P.S. "The Soup" (see reruns this week on the E! channel) had a guest appearance by Paul Feig this week. Not only was he *funny*, but his last name is pronounced "FEEG"! Who knew?
Now I am imagining Tor Johnson with a blonde pigtail wig (kind of looking like the WENDYS mascot) carrying Toto with him in a basket.
It really reimagines the key scenes with a more hilarious edge.
Tor-Dorothy Gale lands in her house, smashing one of the witches.
Glinda the Ambiguous Witch comes down from the sky in a bubble, enchants the dead witches's shoes onto Tor-Dorothy's feet, which then creak and immediately break at the heels. The tops of the slippers rip open. So Glinda enchants the shoes into flat-sole boots with buckles.
The Wicked Witch of the West pops into Munchkin Land in a cloud of black smoke. Declares, "YOU KILLED MY SISTER! GIVE ME BACK MY RUBY SLIPPERS!" (slow pan up from Tor-Dorothy's chest to his face -- witch's facial expression changes from amusement to stunned horror).

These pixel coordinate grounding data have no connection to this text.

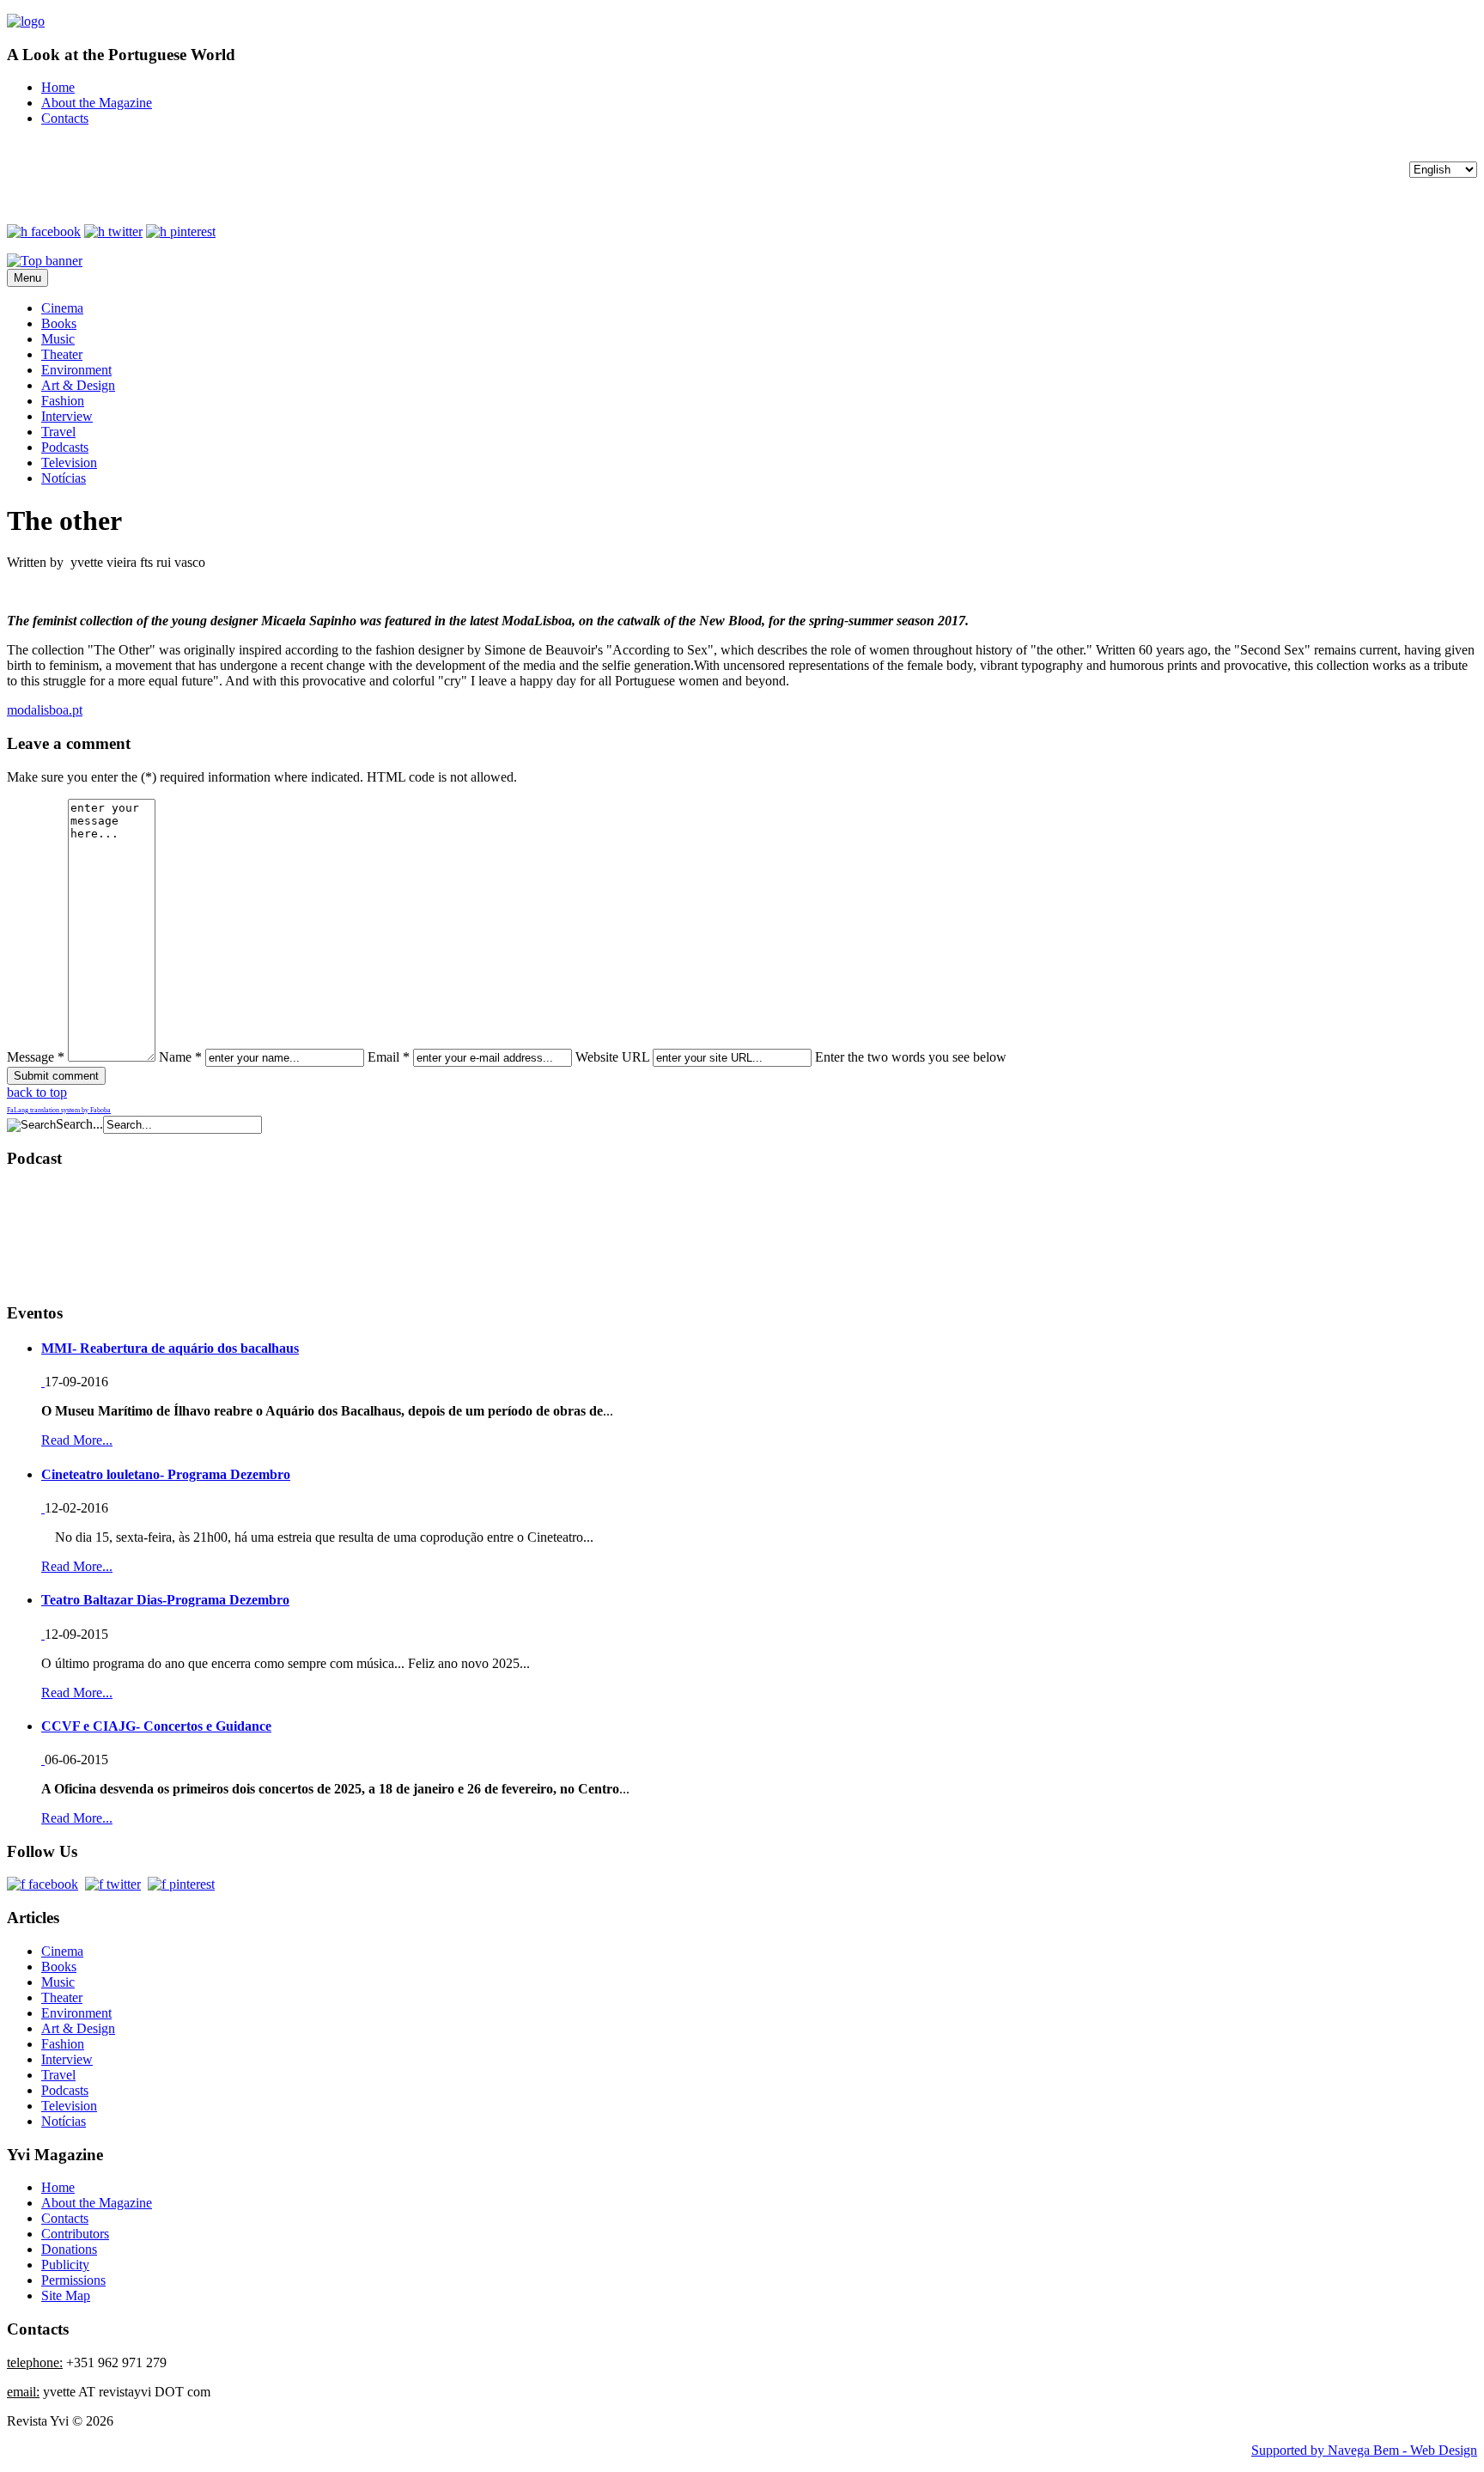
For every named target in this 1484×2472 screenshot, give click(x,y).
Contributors (75, 2233)
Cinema (62, 308)
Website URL (612, 1057)
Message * (35, 1057)
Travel (58, 431)
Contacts (64, 118)
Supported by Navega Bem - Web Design (1364, 2450)
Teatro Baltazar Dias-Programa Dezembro (165, 1599)
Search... (79, 1124)
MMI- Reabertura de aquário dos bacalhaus (170, 1348)
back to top (37, 1092)
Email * (389, 1057)
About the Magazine (96, 102)
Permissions (73, 2280)
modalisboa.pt (44, 710)
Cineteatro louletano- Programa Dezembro (165, 1474)
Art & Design (78, 385)
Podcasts (64, 447)
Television (69, 462)
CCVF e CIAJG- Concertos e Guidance (156, 1726)
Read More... (77, 1440)
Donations (69, 2249)
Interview (67, 416)
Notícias (63, 478)
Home (58, 87)
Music (58, 339)
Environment (76, 369)
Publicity (65, 2264)
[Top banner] (44, 260)
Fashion (62, 400)
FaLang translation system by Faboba (59, 1110)
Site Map (65, 2295)
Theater (61, 354)
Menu (27, 277)
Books (58, 323)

At the crossroads near the cornfield, Tor-Dorothy encounters the scarecrow. He does his song, which bores Tor-Dorothy as his expression grows slightly angry. So Tor-Dorothy rips the entire pole-cross of wood from the ground and drags The Scarecrow along like one would a person on a crude one-man stretcher.

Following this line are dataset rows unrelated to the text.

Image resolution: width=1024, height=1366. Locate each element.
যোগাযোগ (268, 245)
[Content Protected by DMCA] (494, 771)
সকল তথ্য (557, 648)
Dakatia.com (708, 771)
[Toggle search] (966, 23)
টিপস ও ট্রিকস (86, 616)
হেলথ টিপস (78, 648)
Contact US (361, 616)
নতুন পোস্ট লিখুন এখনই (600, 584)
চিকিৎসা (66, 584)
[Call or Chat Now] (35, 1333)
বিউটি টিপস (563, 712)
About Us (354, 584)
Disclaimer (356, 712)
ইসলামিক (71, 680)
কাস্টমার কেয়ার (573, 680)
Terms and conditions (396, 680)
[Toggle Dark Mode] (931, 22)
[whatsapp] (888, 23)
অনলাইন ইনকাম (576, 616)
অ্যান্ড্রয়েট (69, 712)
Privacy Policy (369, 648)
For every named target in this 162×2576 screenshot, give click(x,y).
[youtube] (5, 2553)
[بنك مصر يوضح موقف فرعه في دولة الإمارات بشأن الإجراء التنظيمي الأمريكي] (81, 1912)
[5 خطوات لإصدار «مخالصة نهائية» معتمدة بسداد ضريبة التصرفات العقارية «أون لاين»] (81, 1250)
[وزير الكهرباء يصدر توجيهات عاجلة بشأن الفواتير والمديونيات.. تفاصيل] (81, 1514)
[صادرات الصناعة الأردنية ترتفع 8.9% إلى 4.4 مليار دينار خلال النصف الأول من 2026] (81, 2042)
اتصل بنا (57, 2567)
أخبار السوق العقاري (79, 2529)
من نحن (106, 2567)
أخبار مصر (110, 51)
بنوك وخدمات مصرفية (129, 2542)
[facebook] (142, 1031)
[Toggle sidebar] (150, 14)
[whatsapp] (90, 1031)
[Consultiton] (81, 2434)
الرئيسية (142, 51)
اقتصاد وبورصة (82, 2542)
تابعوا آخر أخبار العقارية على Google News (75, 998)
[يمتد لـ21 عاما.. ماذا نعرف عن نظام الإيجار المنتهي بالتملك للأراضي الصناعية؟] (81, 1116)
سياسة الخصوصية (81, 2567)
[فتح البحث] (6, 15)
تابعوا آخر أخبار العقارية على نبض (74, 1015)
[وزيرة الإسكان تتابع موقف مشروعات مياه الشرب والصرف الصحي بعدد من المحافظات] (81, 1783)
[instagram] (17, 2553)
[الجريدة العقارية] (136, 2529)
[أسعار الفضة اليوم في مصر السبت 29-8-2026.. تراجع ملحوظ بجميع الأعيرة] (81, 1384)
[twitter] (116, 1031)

Which leads to the Apple Orchard scene where Tor-Dorothy picks an apple and notes, "Hungry". The sentient apple trees declare, "How would you like it if someone picked your apples?!?" as they throw their apples hard at Tor-Dorothy. Tor-Dorothy states, "Hungry, hungry." Walks over to the insulting apple tree, shakes it hard enough for all the apples to fall, then he rips the tree up from the roots and throws it over into the Yellow Brick Road. Then he hears, whispered loudly, "OIL CAN OIL CAN". Tor-Dorothy walks over, thumps the Tin Woodsman on the chest, leaving a deep dent, hears the hollow sound, says, "I FIX". He walks over to the oil can, picks it up, walks back to the Tin Woodsman, and rips the lower jaw off of the face and squeezes the oil can so it is crushed and oil oozes from it into the Tin Woodsman's mouth. The Tin Woodsman begins to cycle through the moves he can do and begins to sing, but is stopped when he realizes he no longer has a jaw. Tor-Dorothy states, "YOU FIXED. WE GO NOW." The Tin Woodsman picks up his axe and Tor-Dorothy crushes the Tin Woodsman's arms like tin foil. Tor-Dorothy wraps the Tin Woodsman around The Scarecrow and he drags the duo behind him, on the rapidly eroded pole-cross.
Further in the woods, the woods begin to roar and howl. Tor-Dorothy looks confused until The Cowardly Lion leaps out. The Cowardly Lion begins his song & dance about needing "courage" until Tor-Dorothy steps forward, punches the Cowardly Lion in the gut and strangles him. Declaring "Tor-Dorothy COLD", wraps the corpse of the Cowardly Lion around chest like a fur vest. And he begins to move forward, but is assaulted by Flying Monkeys sent by the Wicked Witch. They try to grab The Scarecrow & Tin Woodsman pole-cross but Tor-Dorothy just uses it like a flyswatter. Any Flying Monkeys that actually touch Tor-Dorothy are either crushed, stomped, swatted, or flung hard into trees. They do manage to make off with the dog Toto.